In the present study, most patients presented minor facial dysmorphisms and/or extracranial anomalies. Apart from the six patients with Aicardi syndrome, one patient was diagnosed with craniofrontonasal syndrome due to a frameshift EFNB1 mutation, and two other cases presented clinical features consistent with a complex phenotype. Overall, karyotype and array-CGH studies were mostly negative (91.3%) or showed copy number variants (CNVs) of unknown significance. Craniofrontonasal syndrome (MIM 304,110) is an X-linked disorder due to mutation in ephrin-B1 gene (EFNB1), characterized paradoxically by a more severe phenotype in heterozygous females than in hemizygous males. EFNB1 encodes a transmembrane ligand for Eph receptor tyrosine kinases that is crucial for cell adhesion and axon guidance during CNS development [47]. Heterozygous females have craniofrontonasal dysplasia and possible extracranial manifestations including midline defects and skeletal abnormalities, whereas hemizygous males usually show mild features such as hypertelorism and cleft lip or palate. Interestingly, while ACC has been described in craniofrontonasal syndrome, interhemispheric cysts have never been reported before.
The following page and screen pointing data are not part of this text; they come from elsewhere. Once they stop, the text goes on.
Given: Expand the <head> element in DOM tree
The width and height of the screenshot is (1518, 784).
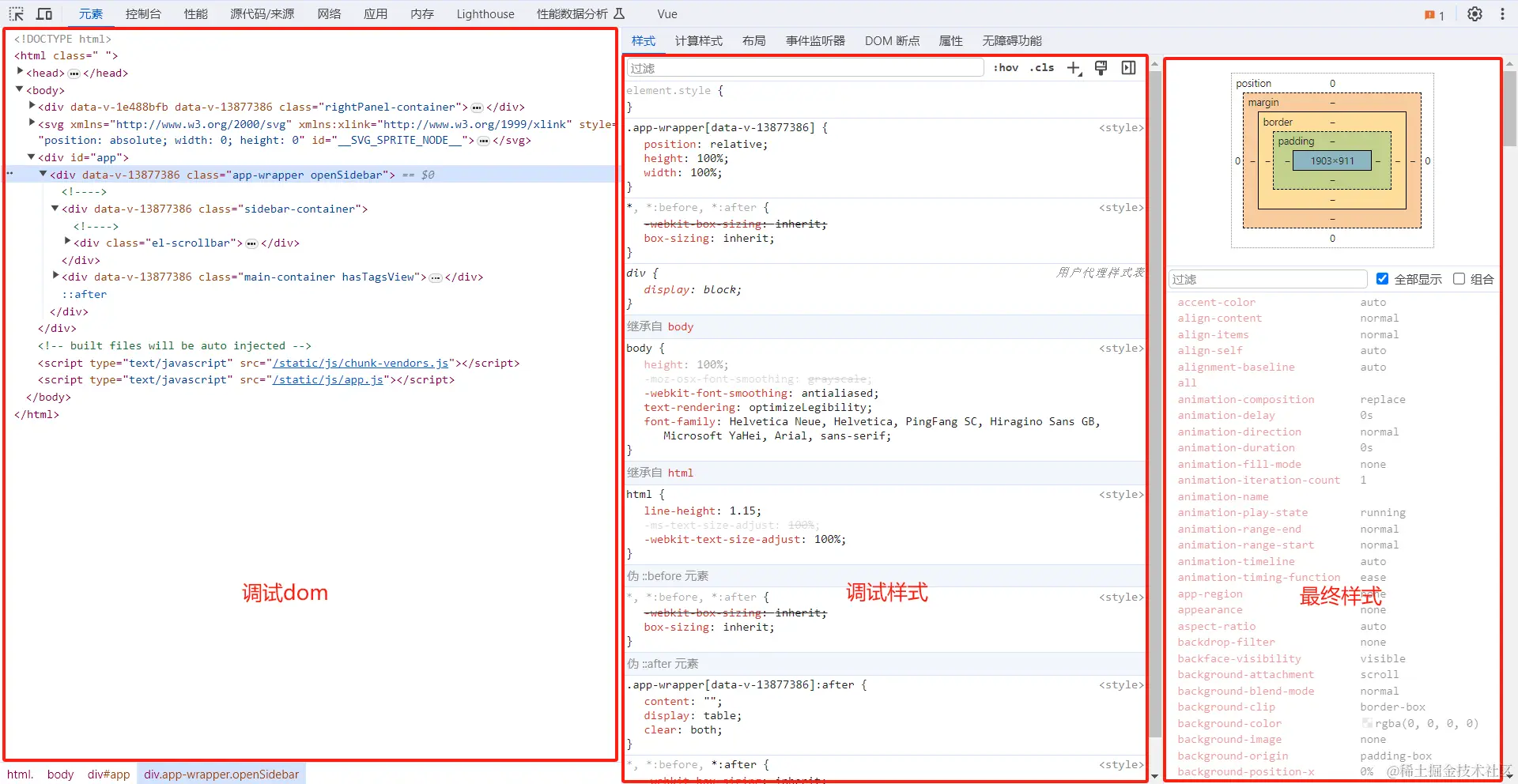Looking at the screenshot, I should click(20, 72).
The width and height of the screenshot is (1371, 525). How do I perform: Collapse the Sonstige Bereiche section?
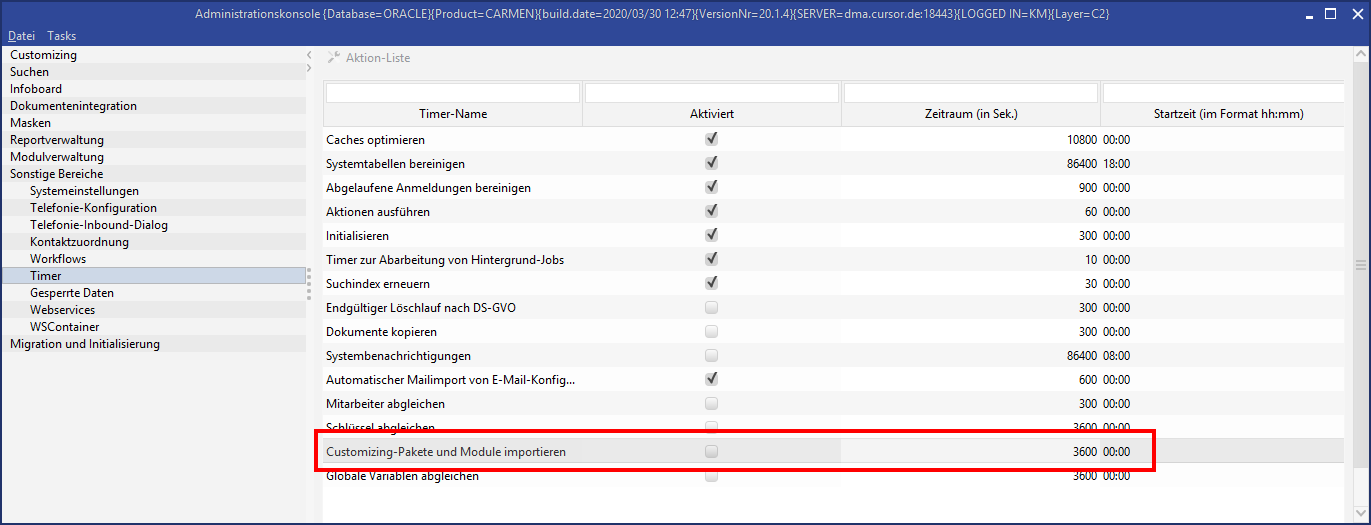[x=56, y=174]
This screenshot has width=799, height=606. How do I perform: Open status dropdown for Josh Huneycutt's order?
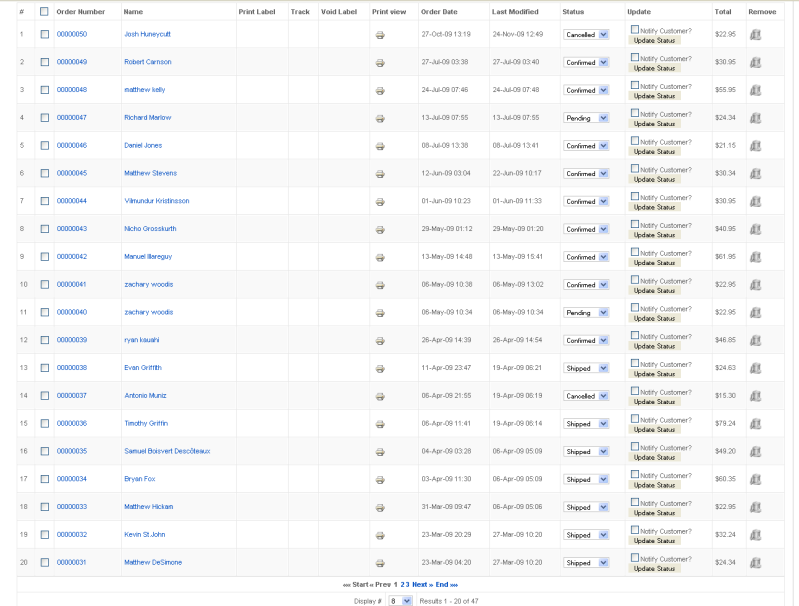pos(586,35)
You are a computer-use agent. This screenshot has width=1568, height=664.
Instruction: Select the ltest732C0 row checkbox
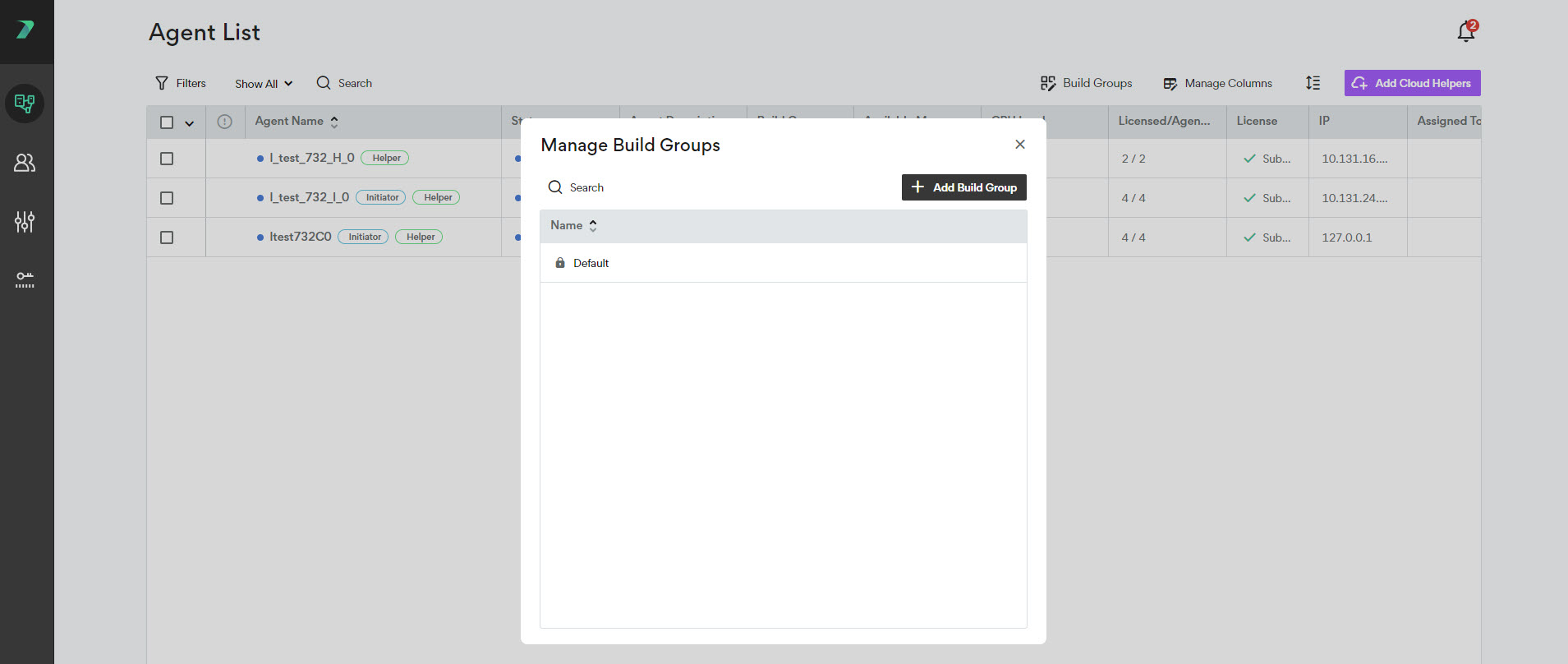click(167, 237)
While abnormal neuronal migration, axonal guidance, cell division, and patterning during early CNS development are common pathomechanism among syndromic cases of interhemispheric cysts/ACC, the etiology of the non-syndromic cases, that are the majority, remains unknown.

Nowadays, it is still controversial whether the constellation of associated features seen in the ACC-interhemispheric cyst spectrum are a consequence of a primary meningeal defect that prevents commissuration and proper development of other midline structures or, rather, an epiphenomenon of a complex (acquired or genetic) defect during early development. Indeed, while noncommunicating interhemispheric cysts (often multiloculated) have been considered as extra-axial cysts due to defects of the arachnoid/neuroepithelial membrane, communicating cysts are thought to be an expansion of the diencephalic roof plate, with possible associated anterior commissure defects when falx celebri development is impaired. Accordingly, the roof of the third ventricle is displaced inferiorly and superiorly in the noncommunicating and communicating cysts, respectively [48]. However, these embryological speculations are based on a dated classification that needs to be revisited, integrating novel neuroradiogical, histopathological, and genetic data.

Limitations

This study has several limits, including the relatively small number of cases and the retrospective design. Moreover, the correlation with the 2001 Barkovich classification scheme was partial since patients with 1a and 1b cysts were not included. Finally, genetic testing with array-CGH and WES was not performed in all cases, thus limiting the possibility of genotype–phenotype correlations. Future prospective studies on larger cohort of prenatally diagnosed patients with ACC, interhemispheric cysts, and MCD are awaited to clarify the natural history and neurological outcome of this rare malformative condition.

Conclusions

Despite the underlined limitations, the strength of our study is principally related to the amount of detailed clinical, neuroradiological, and electrophysiological information. Moreover, the long-term follow-up in this population has allowed us to pinpoint some clinical relevant aspects. In particular, our findings and data from the literature indicate that, once Aicardi syndrome and other rare genetic conditions have been ruled out, ACC with intehemispheric cysts may be associated with a favorable neurological outcome with borderline or normal cognition and no major neurological signs in the majority of patients. Despite the presence of EEG abnormalities, the occurrence of epilepsy in these cases is low and usually responsive to antiepileptic drugs. A careful neuroradiologic assessment is pivotal pre- and postnatally as well as after surgery to detect associated MCD that, when multilobar and/or bilateral, may influence the neurological and epileptic phenotype. Finally, current neuroimaging classification schemes must be implemented, stratifying patients also according to clinical and genetic data, thus prompting a multidisciplinary approach to these rare malformations.